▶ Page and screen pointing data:
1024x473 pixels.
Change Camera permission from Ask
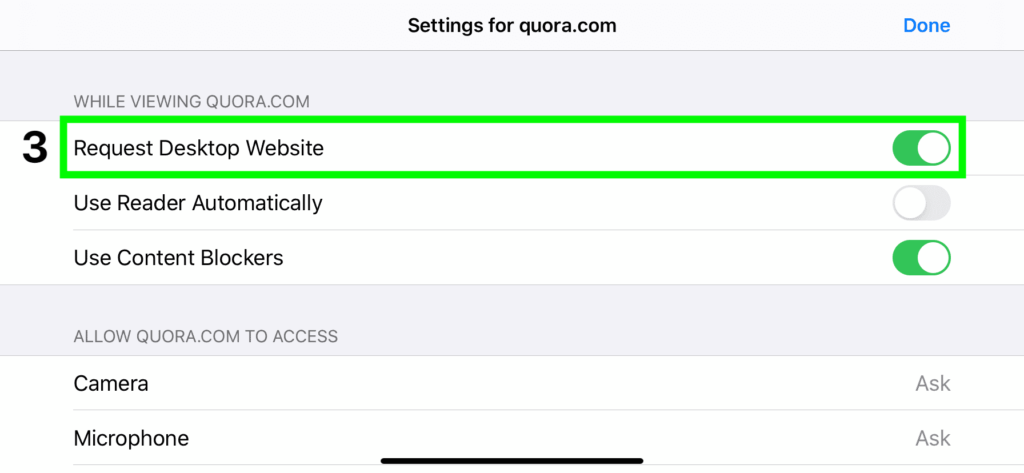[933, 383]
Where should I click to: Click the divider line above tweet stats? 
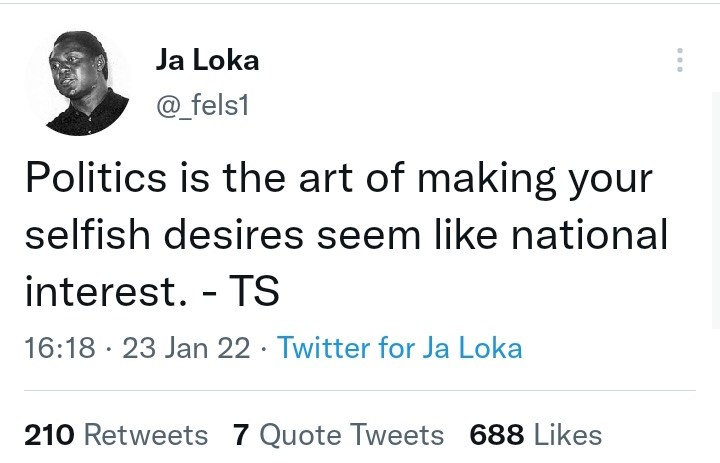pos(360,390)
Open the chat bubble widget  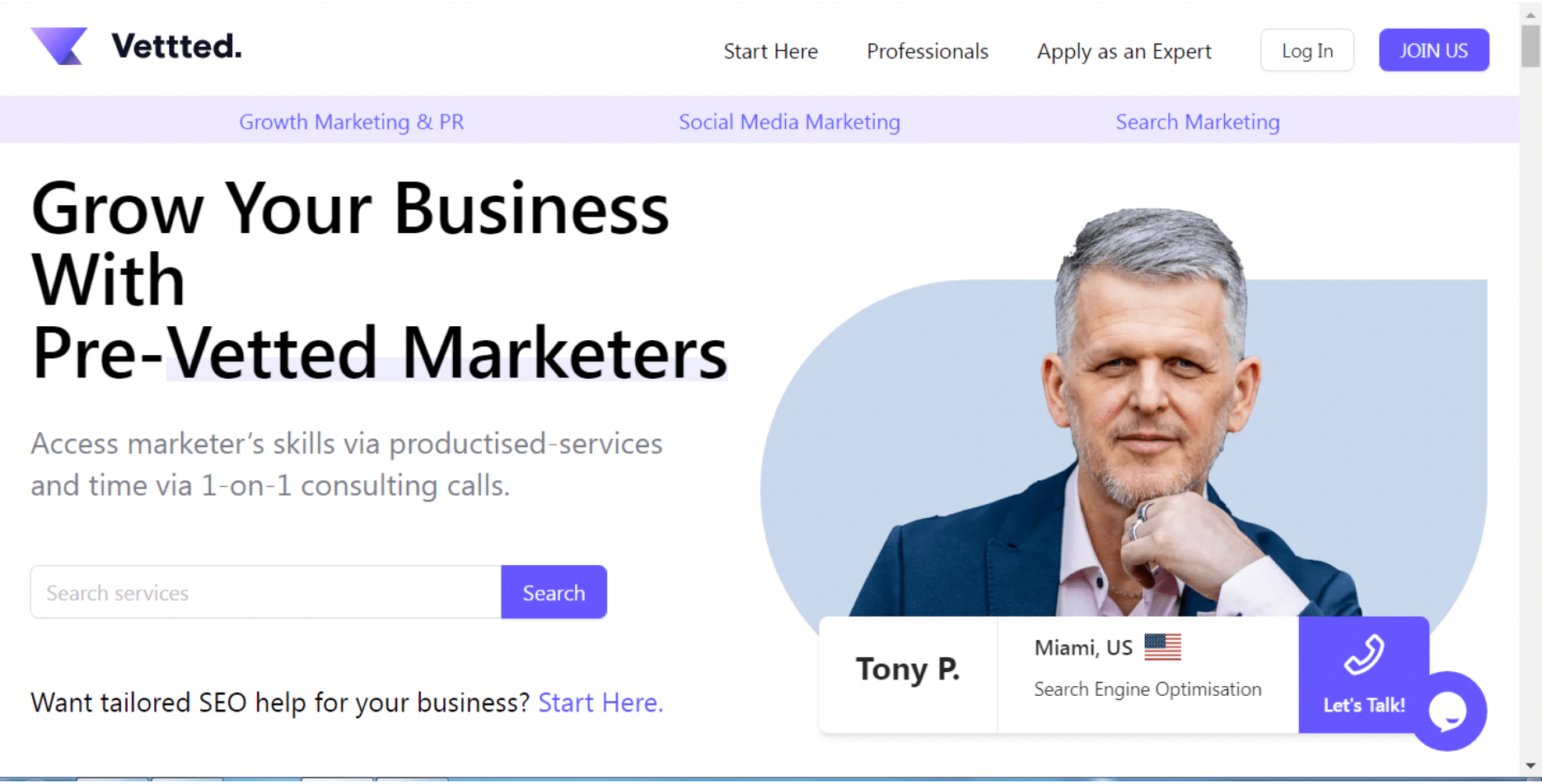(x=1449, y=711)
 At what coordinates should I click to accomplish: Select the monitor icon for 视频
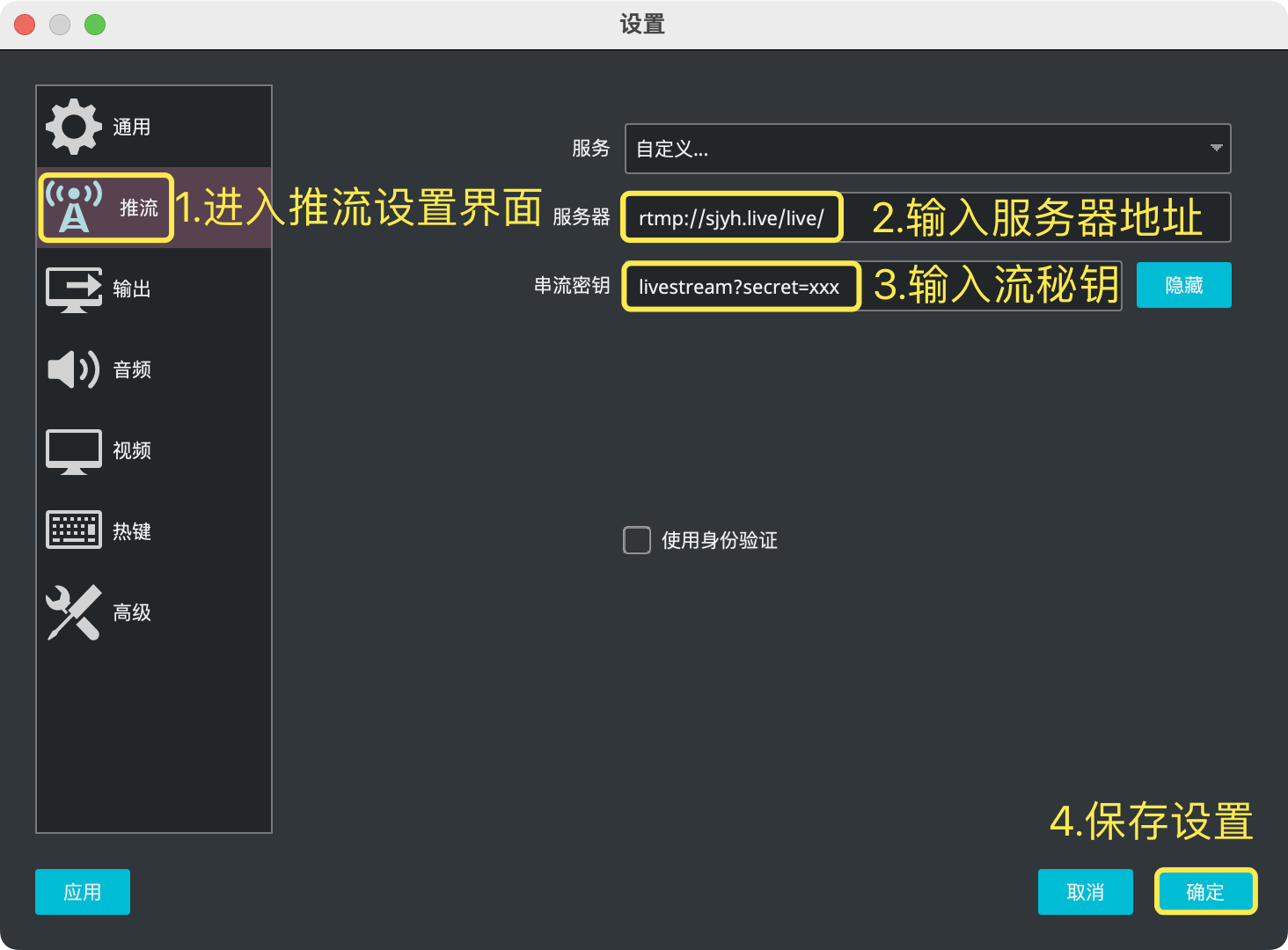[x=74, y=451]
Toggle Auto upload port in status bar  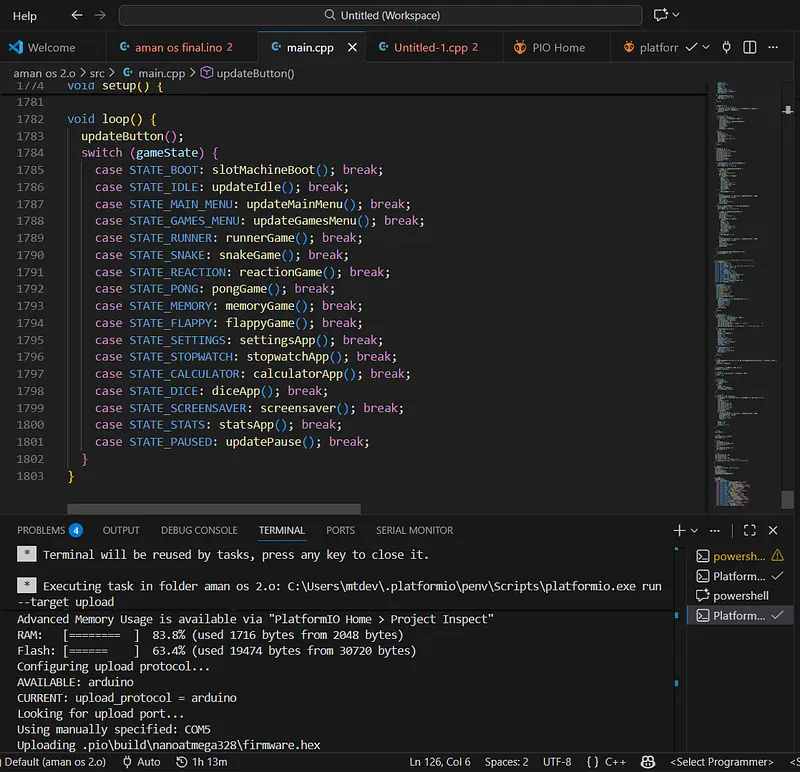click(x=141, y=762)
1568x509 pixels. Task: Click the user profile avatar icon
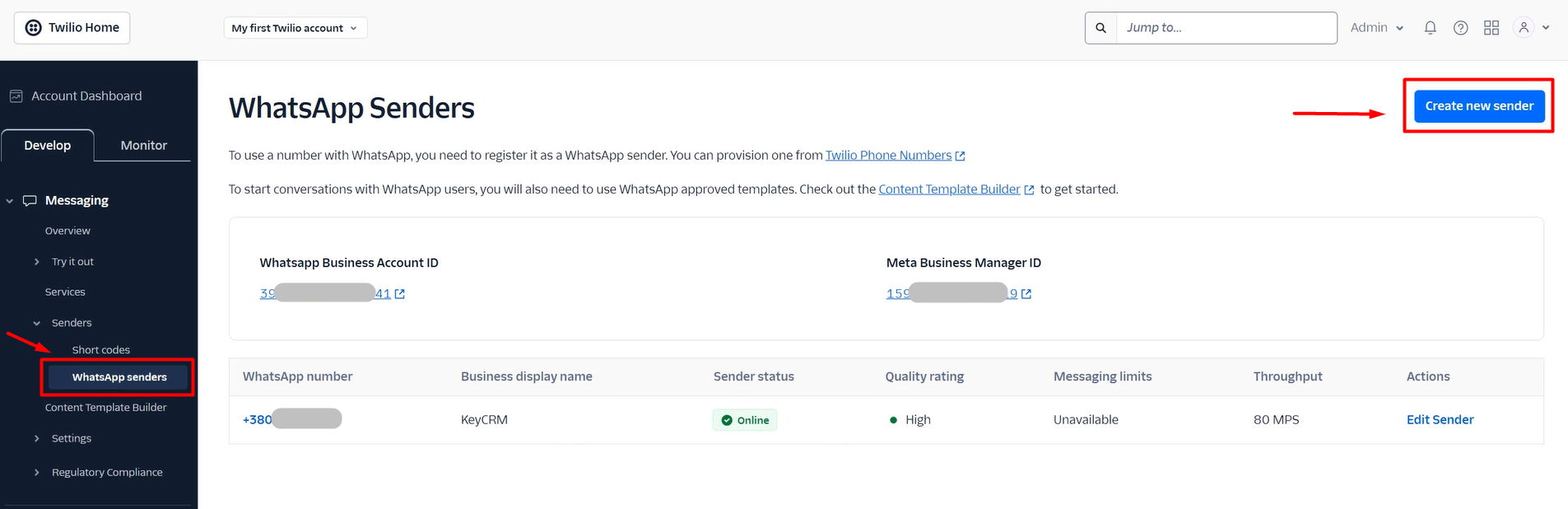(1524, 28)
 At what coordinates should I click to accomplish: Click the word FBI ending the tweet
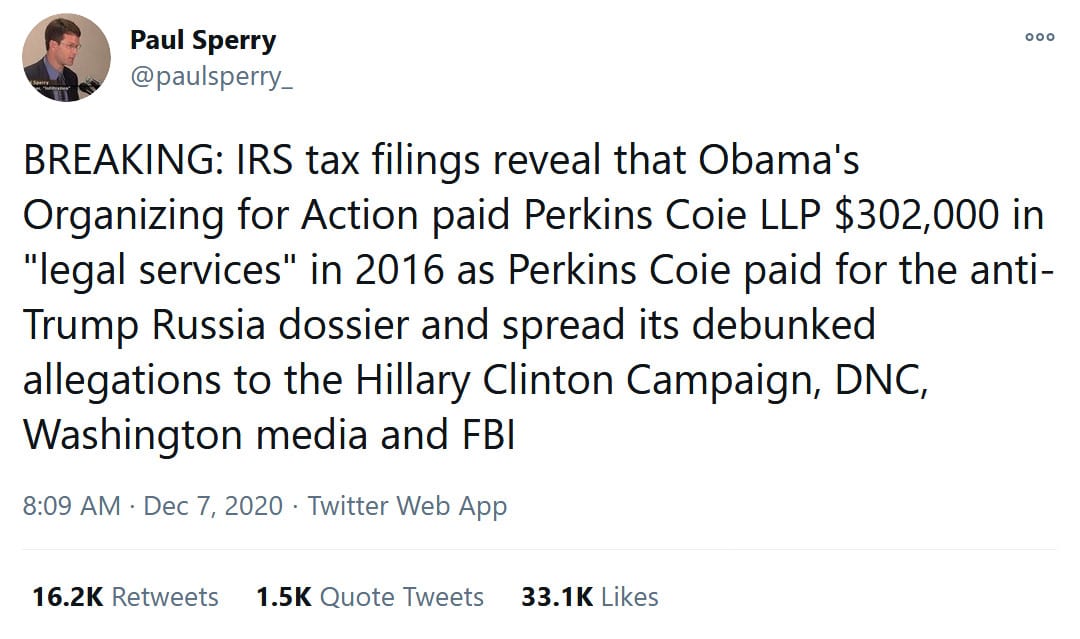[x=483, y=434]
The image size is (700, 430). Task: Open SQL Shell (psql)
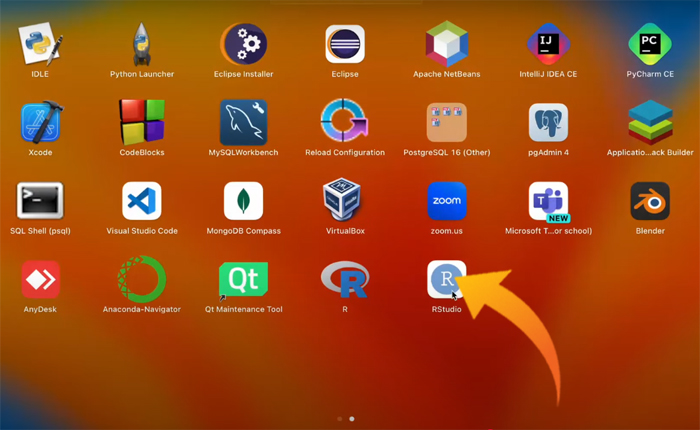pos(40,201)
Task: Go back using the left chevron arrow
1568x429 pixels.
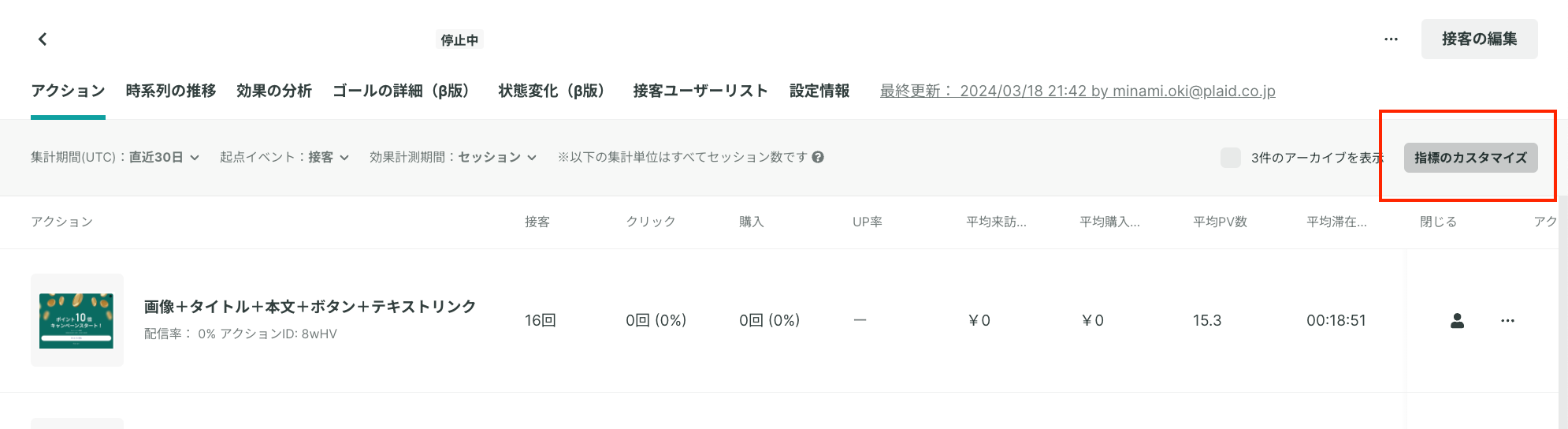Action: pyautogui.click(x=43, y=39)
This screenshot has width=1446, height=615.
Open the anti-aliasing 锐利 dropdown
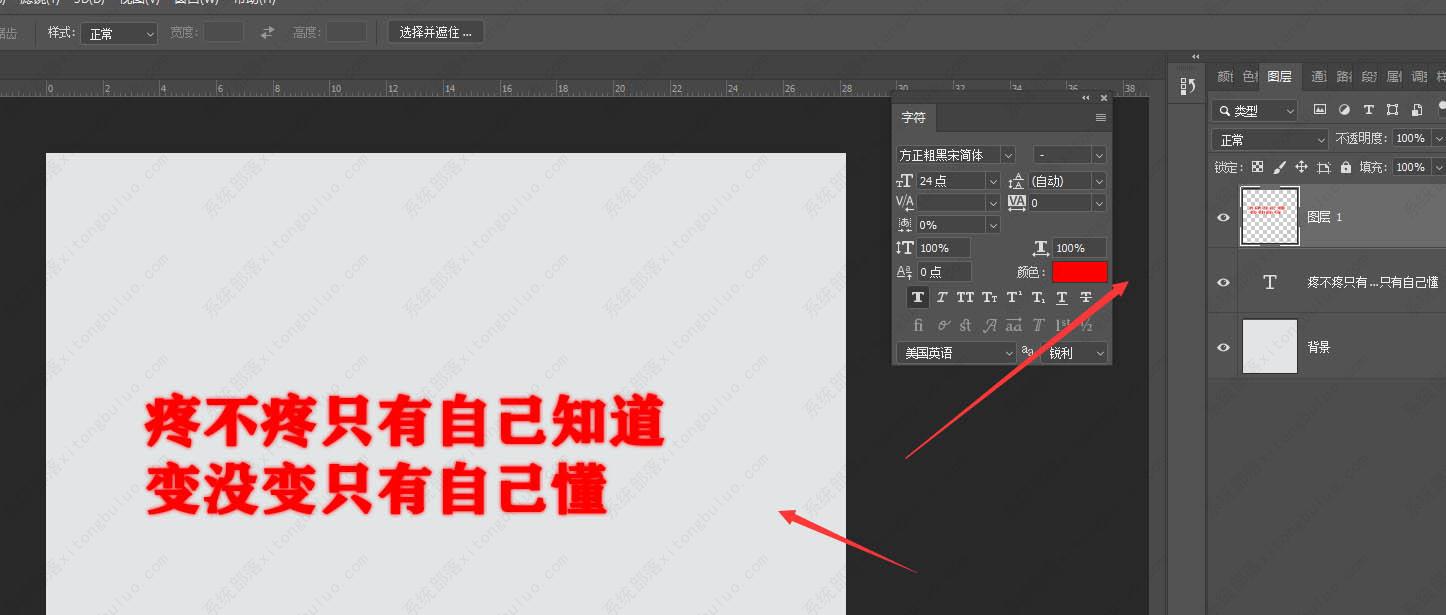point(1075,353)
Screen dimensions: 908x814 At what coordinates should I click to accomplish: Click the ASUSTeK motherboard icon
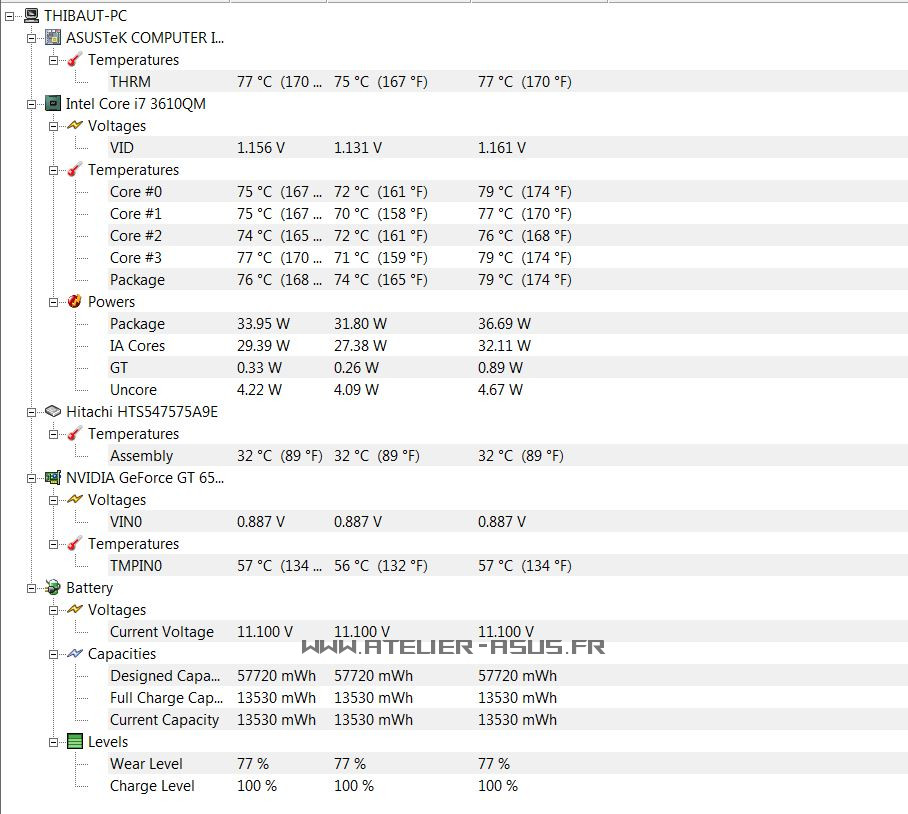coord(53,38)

▶ Your objective: Rewrite the lines of the records from the line containing "Task: Go back using the left chevron arrow" through the end of the records as a JSON list of strings, one string per line, leaving out blank lines. Leave the pictures out of the answer.

▶ Result of the exercise:
[
  "Task: Go back using the left chevron arrow",
  "1568x429 pixels.",
  "Action: pyautogui.click(x=43, y=39)",
  "This screenshot has width=1446, height=615.",
  "Open the anti-aliasing 锐利 dropdown",
  "point(1075,353)",
  "Screen dimensions: 908x814 At what coordinates should I click to accomplish: Click the ASUSTeK motherboard icon",
  "coord(53,38)"
]